## Excerpted data
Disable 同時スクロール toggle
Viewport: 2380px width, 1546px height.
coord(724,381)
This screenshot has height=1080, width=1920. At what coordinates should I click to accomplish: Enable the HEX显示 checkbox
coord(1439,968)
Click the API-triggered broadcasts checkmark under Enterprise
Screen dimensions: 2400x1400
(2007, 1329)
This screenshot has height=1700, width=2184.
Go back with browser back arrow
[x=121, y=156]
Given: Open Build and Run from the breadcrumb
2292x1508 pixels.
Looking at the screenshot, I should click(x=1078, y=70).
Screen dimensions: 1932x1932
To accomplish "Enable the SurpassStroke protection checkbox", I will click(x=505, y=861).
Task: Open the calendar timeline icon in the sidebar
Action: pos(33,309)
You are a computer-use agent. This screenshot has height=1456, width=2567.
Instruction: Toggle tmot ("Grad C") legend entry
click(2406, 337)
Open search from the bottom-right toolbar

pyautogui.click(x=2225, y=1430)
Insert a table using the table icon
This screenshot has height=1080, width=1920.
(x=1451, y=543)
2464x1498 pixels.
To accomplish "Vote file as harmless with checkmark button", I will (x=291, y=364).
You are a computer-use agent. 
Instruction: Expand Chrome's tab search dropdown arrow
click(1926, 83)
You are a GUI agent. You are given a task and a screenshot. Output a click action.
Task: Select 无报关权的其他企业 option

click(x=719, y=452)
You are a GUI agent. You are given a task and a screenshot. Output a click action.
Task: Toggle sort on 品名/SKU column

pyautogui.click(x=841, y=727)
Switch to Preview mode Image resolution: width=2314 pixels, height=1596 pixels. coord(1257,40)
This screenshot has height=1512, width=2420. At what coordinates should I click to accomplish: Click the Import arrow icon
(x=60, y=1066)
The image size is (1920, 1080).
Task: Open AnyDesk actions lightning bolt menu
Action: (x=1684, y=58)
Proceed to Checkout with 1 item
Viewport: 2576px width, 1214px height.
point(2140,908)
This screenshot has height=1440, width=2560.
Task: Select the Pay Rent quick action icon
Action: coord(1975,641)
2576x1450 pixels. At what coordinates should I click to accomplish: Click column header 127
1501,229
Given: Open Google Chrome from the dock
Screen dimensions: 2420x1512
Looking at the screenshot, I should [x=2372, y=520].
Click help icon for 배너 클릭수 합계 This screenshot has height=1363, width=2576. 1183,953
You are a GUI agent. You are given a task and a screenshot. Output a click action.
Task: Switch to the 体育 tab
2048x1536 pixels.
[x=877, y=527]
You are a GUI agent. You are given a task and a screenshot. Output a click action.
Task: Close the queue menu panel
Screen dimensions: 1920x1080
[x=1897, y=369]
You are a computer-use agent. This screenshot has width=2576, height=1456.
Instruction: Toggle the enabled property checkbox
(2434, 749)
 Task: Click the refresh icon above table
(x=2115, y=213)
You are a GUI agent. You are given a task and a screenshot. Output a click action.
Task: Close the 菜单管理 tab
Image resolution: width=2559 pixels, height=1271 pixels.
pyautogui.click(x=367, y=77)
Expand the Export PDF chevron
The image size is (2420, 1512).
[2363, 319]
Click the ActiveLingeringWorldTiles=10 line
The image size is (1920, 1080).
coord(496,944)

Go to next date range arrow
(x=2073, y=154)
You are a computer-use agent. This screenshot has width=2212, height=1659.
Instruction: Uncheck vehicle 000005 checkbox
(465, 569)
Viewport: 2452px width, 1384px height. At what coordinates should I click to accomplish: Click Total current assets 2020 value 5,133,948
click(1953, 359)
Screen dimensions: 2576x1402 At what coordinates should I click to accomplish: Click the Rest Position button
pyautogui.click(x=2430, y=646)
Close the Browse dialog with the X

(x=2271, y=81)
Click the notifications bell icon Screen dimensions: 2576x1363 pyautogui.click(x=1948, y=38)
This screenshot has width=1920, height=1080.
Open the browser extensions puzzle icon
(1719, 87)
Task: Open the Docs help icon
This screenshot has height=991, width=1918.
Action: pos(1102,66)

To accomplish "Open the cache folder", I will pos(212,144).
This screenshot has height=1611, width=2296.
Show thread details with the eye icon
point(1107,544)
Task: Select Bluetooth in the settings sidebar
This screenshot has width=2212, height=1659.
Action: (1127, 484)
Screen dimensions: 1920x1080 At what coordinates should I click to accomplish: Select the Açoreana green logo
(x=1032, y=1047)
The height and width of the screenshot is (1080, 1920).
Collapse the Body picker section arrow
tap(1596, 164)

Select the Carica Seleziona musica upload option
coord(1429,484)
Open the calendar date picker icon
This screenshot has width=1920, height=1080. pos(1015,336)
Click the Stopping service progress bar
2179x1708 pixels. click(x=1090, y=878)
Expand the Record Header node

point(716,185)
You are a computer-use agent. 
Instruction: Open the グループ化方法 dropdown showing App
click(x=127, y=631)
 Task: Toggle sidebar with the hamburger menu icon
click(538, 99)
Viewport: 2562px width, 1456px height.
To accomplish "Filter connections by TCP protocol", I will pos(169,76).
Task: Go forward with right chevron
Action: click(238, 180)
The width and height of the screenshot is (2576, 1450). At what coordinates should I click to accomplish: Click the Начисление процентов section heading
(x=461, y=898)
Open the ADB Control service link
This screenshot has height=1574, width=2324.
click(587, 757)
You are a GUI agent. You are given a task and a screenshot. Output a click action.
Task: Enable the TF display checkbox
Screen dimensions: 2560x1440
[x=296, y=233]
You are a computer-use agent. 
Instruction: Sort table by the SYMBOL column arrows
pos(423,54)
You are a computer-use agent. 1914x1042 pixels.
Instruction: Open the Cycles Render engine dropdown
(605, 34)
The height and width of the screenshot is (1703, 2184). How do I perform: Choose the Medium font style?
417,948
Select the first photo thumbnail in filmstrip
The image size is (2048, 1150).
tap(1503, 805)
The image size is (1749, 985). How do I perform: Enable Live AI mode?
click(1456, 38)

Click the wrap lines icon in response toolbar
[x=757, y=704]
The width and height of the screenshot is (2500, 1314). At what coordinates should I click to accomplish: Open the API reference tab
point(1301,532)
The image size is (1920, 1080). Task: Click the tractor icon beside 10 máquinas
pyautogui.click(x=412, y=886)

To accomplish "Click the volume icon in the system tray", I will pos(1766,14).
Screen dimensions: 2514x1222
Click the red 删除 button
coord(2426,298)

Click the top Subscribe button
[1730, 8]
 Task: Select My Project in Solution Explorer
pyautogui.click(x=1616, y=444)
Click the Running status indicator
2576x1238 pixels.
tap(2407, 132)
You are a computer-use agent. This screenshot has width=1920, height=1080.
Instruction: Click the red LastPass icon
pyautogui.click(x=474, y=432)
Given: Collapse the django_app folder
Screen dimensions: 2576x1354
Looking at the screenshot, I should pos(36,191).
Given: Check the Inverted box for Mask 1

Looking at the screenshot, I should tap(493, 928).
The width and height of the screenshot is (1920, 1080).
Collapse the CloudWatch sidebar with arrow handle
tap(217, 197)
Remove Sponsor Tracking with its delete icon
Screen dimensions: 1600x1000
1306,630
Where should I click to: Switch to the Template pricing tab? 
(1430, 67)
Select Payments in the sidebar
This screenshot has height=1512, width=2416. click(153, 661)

## What the task requires
Copy the records exactly, keeping every word in place.

## Response area
Disable 同時スクロール toggle
Viewport: 2380px width, 1546px height.
coord(724,381)
This screenshot has height=1080, width=1920. At what coordinates should I click to accomplish: Enable the HEX显示 checkbox
coord(1439,968)
Click the API-triggered broadcasts checkmark under Enterprise
Screen dimensions: 2400x1400
(2007, 1329)
This screenshot has height=1700, width=2184.
Go back with browser back arrow
[x=121, y=156]
Given: Open Build and Run from the breadcrumb
2292x1508 pixels.
Looking at the screenshot, I should click(x=1078, y=70).
Screen dimensions: 1932x1932
To accomplish "Enable the SurpassStroke protection checkbox", I will click(x=505, y=861).
Task: Open the calendar timeline icon in the sidebar
Action: pos(33,309)
You are a computer-use agent. This screenshot has height=1456, width=2567.
Instruction: Toggle tmot ("Grad C") legend entry
click(2406, 337)
Open search from the bottom-right toolbar

pyautogui.click(x=2225, y=1430)
Insert a table using the table icon
This screenshot has height=1080, width=1920.
(x=1451, y=543)
2464x1498 pixels.
To accomplish "Vote file as harmless with checkmark button", I will (x=291, y=364).
You are a computer-use agent. 
Instruction: Expand Chrome's tab search dropdown arrow
click(1926, 83)
You are a GUI agent. You are given a task and a screenshot. Output a click action.
Task: Select 无报关权的其他企业 option

click(x=719, y=452)
You are a GUI agent. You are given a task and a screenshot. Output a click action.
Task: Toggle sort on 品名/SKU column

pyautogui.click(x=841, y=727)
Switch to Preview mode Image resolution: width=2314 pixels, height=1596 pixels. coord(1257,40)
This screenshot has height=1512, width=2420. At what coordinates should I click to accomplish: Click the Import arrow icon
(x=60, y=1066)
The image size is (1920, 1080).
Task: Open AnyDesk actions lightning bolt menu
Action: (x=1684, y=58)
Proceed to Checkout with 1 item
Viewport: 2576px width, 1214px height.
point(2140,908)
This screenshot has height=1440, width=2560.
Task: Select the Pay Rent quick action icon
Action: coord(1975,641)
2576x1450 pixels. At what coordinates should I click to accomplish: Click column header 127
1501,229
Given: Open Google Chrome from the dock
Screen dimensions: 2420x1512
Looking at the screenshot, I should [x=2372, y=520].
Click help icon for 배너 클릭수 합계 This screenshot has height=1363, width=2576. 1183,953
You are a GUI agent. You are given a task and a screenshot. Output a click action.
Task: Switch to the 体育 tab
2048x1536 pixels.
[x=877, y=527]
You are a GUI agent. You are given a task and a screenshot. Output a click action.
Task: Close the queue menu panel
Screen dimensions: 1920x1080
[x=1897, y=369]
You are a computer-use agent. This screenshot has width=2576, height=1456.
Instruction: Toggle the enabled property checkbox
(2434, 749)
 Task: Click the refresh icon above table
(x=2115, y=213)
You are a GUI agent. You are given a task and a screenshot. Output a click action.
Task: Close the 菜单管理 tab
Image resolution: width=2559 pixels, height=1271 pixels.
pyautogui.click(x=367, y=77)
Expand the Export PDF chevron
The image size is (2420, 1512).
[2363, 319]
Click the ActiveLingeringWorldTiles=10 line
The image size is (1920, 1080).
coord(496,944)

Go to next date range arrow
(x=2073, y=154)
You are a computer-use agent. This screenshot has width=2212, height=1659.
Instruction: Uncheck vehicle 000005 checkbox
(465, 569)
Viewport: 2452px width, 1384px height. At what coordinates should I click to accomplish: Click Total current assets 2020 value 5,133,948
click(1953, 359)
Screen dimensions: 2576x1402 At what coordinates should I click to accomplish: Click the Rest Position button
pyautogui.click(x=2430, y=646)
Close the Browse dialog with the X

(x=2271, y=81)
Click the notifications bell icon Screen dimensions: 2576x1363 pyautogui.click(x=1948, y=38)
This screenshot has width=1920, height=1080.
Open the browser extensions puzzle icon
(1719, 87)
Task: Open the Docs help icon
This screenshot has height=991, width=1918.
Action: pos(1102,66)

To accomplish "Open the cache folder", I will pos(212,144).
This screenshot has height=1611, width=2296.
Show thread details with the eye icon
point(1107,544)
Task: Select Bluetooth in the settings sidebar
This screenshot has width=2212, height=1659.
Action: (1127, 484)
Screen dimensions: 1920x1080 At what coordinates should I click to accomplish: Select the Açoreana green logo
(x=1032, y=1047)
The height and width of the screenshot is (1080, 1920).
Collapse the Body picker section arrow
tap(1596, 164)

Select the Carica Seleziona musica upload option
coord(1429,484)
Open the calendar date picker icon
This screenshot has width=1920, height=1080. pos(1015,336)
Click the Stopping service progress bar
2179x1708 pixels. click(x=1090, y=878)
Expand the Record Header node

point(716,185)
You are a computer-use agent. 
Instruction: Open the グループ化方法 dropdown showing App
click(x=127, y=631)
 Task: Toggle sidebar with the hamburger menu icon
click(538, 99)
Viewport: 2562px width, 1456px height.
To accomplish "Filter connections by TCP protocol", I will pos(169,76).
Task: Go forward with right chevron
Action: click(238, 180)
The width and height of the screenshot is (2576, 1450). At what coordinates should I click to accomplish: Click the Начисление процентов section heading
(x=461, y=898)
Open the ADB Control service link
This screenshot has height=1574, width=2324.
click(587, 757)
You are a GUI agent. You are given a task and a screenshot. Output a click action.
Task: Enable the TF display checkbox
Screen dimensions: 2560x1440
[x=296, y=233]
You are a computer-use agent. 
Instruction: Sort table by the SYMBOL column arrows
pos(423,54)
You are a computer-use agent. 1914x1042 pixels.
Instruction: Open the Cycles Render engine dropdown
(605, 34)
The height and width of the screenshot is (1703, 2184). How do I perform: Choose the Medium font style?
417,948
Select the first photo thumbnail in filmstrip
The image size is (2048, 1150).
tap(1503, 805)
The image size is (1749, 985). How do I perform: Enable Live AI mode?
click(1456, 38)

Click the wrap lines icon in response toolbar
[x=757, y=704]
The width and height of the screenshot is (2500, 1314). At what coordinates should I click to accomplish: Open the API reference tab
point(1301,532)
The image size is (1920, 1080). Task: Click the tractor icon beside 10 máquinas
pyautogui.click(x=412, y=886)

To accomplish "Click the volume icon in the system tray", I will pos(1766,14).
Screen dimensions: 2514x1222
Click the red 删除 button
coord(2426,298)

Click the top Subscribe button
[1730, 8]
 Task: Select My Project in Solution Explorer
pyautogui.click(x=1616, y=444)
Click the Running status indicator
2576x1238 pixels.
tap(2407, 132)
You are a computer-use agent. This screenshot has width=1920, height=1080.
Instruction: Click the red LastPass icon
pyautogui.click(x=474, y=432)
Given: Collapse the django_app folder
Screen dimensions: 2576x1354
Looking at the screenshot, I should pos(36,191).
Given: Check the Inverted box for Mask 1

Looking at the screenshot, I should tap(493, 928).
The width and height of the screenshot is (1920, 1080).
Collapse the CloudWatch sidebar with arrow handle
tap(217, 197)
Remove Sponsor Tracking with its delete icon
Screen dimensions: 1600x1000
1306,630
Where should I click to: Switch to the Template pricing tab? 
(1430, 67)
Select Payments in the sidebar
This screenshot has height=1512, width=2416. click(153, 661)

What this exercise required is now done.